Nous disposons pour les débuts de l’histoire de l’école de deux types de sources distincts : des entretiens avec des acteurs de l’époque (K 2 et H 4, avec Soumaïla Konaté, très impliqué dans l’implantation de l’école, ainsi que des entretiens répétés avec un instituteur en poste à Kina de 1982 à 2000, longtemps directeur de l’école, et des linguistes ayant travaillé au projet d’expérimentation dans d’autres écoles ; les entretiens de la série K avec les premiers élèves de l’école) ; des données issues de la consultation des archives de l’école de Kina, bien tenues. Y sont notamment conservées les correspondances avec l’Inspection, dont les rapports mensuels et annuels qui lui sont adressés depuis l’école, et dont une copie est conservée sur place.
Ces documents permettent de reconstituer des pratiques dont certaines ne sont pas propres aux écoles bilingues. Par exemple, parmi les circulaires et lettres reçues lors des deux premières années scolaires, deux insistent sur l’importance du lever quotidien du drapeau en présence des élèves qui chantent l’hymne national 232 ; un courrier de l’Inspection décline le sens civique de la « ruralisation » des écoles ; une circulaire rappelle la nécessité de la tenue d’un cahier de roulement qui est « le reflet de toutes les activités menées au cours de la journée et le chef-d’œuvre de la classe entière ». Ces documents montrent le fort rôle patriotique dont est investie l’école dans ces années de la dictature de Moussa Traoré. A cette époque, l’école contribue à insérer le village dans des échanges à l’échelle nationale (aux côtés du recrutement dans l’armée), avec une diffusion locale des discours politiques et une association aux causes nationales (par exemple, en 1984, les enfants sont mis à contribution pour apporter une aide financière aux victimes de la sécheresse).

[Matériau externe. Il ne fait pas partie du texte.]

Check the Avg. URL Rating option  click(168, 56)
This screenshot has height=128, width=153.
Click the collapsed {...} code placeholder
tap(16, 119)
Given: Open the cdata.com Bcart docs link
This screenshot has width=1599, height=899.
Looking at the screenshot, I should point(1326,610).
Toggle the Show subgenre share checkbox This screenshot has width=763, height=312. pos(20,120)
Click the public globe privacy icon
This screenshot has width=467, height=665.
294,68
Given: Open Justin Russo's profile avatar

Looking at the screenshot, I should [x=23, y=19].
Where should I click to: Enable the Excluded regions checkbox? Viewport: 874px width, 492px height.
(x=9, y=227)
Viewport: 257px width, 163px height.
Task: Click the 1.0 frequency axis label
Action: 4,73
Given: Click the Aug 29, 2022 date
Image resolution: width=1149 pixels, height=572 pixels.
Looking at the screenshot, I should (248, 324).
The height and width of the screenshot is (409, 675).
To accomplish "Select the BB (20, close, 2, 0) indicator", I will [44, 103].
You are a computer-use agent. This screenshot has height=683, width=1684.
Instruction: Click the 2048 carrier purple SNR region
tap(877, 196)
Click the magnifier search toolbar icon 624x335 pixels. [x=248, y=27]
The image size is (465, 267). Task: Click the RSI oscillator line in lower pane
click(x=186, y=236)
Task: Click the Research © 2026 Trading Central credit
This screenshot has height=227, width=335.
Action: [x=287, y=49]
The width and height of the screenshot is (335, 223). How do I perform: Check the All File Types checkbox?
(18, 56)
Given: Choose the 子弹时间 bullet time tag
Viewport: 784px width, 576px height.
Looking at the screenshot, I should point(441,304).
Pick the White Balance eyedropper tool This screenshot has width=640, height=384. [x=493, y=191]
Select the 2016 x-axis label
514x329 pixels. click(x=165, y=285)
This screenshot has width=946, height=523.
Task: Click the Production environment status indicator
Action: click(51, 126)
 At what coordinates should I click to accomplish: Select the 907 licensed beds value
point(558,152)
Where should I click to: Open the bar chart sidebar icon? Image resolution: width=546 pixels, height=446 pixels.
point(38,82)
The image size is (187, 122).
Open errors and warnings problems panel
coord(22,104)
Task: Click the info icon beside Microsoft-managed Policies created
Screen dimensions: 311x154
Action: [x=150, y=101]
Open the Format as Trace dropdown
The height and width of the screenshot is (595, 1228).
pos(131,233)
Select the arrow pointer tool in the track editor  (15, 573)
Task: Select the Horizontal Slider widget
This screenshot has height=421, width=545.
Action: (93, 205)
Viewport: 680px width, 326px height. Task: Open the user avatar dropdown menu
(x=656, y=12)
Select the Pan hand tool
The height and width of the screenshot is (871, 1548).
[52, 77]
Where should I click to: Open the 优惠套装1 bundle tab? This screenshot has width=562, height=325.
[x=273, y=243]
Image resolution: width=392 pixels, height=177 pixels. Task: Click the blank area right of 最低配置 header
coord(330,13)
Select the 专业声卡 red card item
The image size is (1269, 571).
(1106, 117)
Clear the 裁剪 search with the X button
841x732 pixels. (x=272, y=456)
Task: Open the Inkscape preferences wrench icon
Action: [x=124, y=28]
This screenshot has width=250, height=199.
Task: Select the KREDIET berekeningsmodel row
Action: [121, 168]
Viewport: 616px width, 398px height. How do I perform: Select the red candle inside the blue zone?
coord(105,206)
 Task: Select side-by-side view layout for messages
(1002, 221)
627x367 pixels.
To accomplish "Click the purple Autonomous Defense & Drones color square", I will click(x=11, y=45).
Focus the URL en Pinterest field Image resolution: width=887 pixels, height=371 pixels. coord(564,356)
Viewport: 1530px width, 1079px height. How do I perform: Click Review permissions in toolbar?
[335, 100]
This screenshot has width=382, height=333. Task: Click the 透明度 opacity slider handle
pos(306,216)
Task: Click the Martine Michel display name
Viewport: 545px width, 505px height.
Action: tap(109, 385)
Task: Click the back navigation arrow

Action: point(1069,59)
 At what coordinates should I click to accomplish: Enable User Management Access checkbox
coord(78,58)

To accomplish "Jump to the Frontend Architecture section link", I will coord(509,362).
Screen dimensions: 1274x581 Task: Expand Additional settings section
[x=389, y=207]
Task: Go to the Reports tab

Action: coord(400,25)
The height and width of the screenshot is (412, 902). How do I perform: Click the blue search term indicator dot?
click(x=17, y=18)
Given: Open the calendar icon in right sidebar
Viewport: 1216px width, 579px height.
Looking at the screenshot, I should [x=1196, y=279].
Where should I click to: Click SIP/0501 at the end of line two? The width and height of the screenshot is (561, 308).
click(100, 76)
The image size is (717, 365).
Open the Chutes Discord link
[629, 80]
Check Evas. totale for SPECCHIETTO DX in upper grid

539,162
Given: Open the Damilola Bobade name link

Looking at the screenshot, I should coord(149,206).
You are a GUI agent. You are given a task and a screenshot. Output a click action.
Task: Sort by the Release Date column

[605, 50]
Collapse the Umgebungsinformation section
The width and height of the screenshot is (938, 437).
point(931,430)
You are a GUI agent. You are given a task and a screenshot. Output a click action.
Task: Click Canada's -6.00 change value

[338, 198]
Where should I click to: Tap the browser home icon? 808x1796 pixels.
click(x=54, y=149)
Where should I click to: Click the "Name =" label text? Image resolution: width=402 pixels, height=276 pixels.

D’autres documents permettent de saisir la spécificité du suivi dont a bénéficié cette école dans le cadre de l’expérimentation bilingue. Ils émanent soit de l’Inspection (située à l’époque à Baguinéda), soit de la DNAFLA. Les liens avec les institutions éducatives à l’échelle nationale (Ministère de l’éducation nationale ou DNFLA) sont particulièrement étroits dans les débuts où le personnel enseignant est constitué de linguistes issus de ces structures. La première cohorte, en 1979, est ainsi prise en charge durant les premiers mois par un linguiste, agent de la DNAFLA, qui passe ensuite la main à un enseignant formé aux règles de transcription pendant un stage de trois mois. Ce linguiste a par ailleurs animé des cours d’alphabétisation pour adultes (suivis par exemple par Moussa Camara, GL 3, K 48). Tous les premiers maîtres, qui ont en charge l’école durant les années 1980 sont des instituteurs expérimentés, soumis à des formations spécifiques (durant les vacances scolaires) et à un suivi régulier.
Cette pratique est toujours en vigueur dans les écoles maliennes.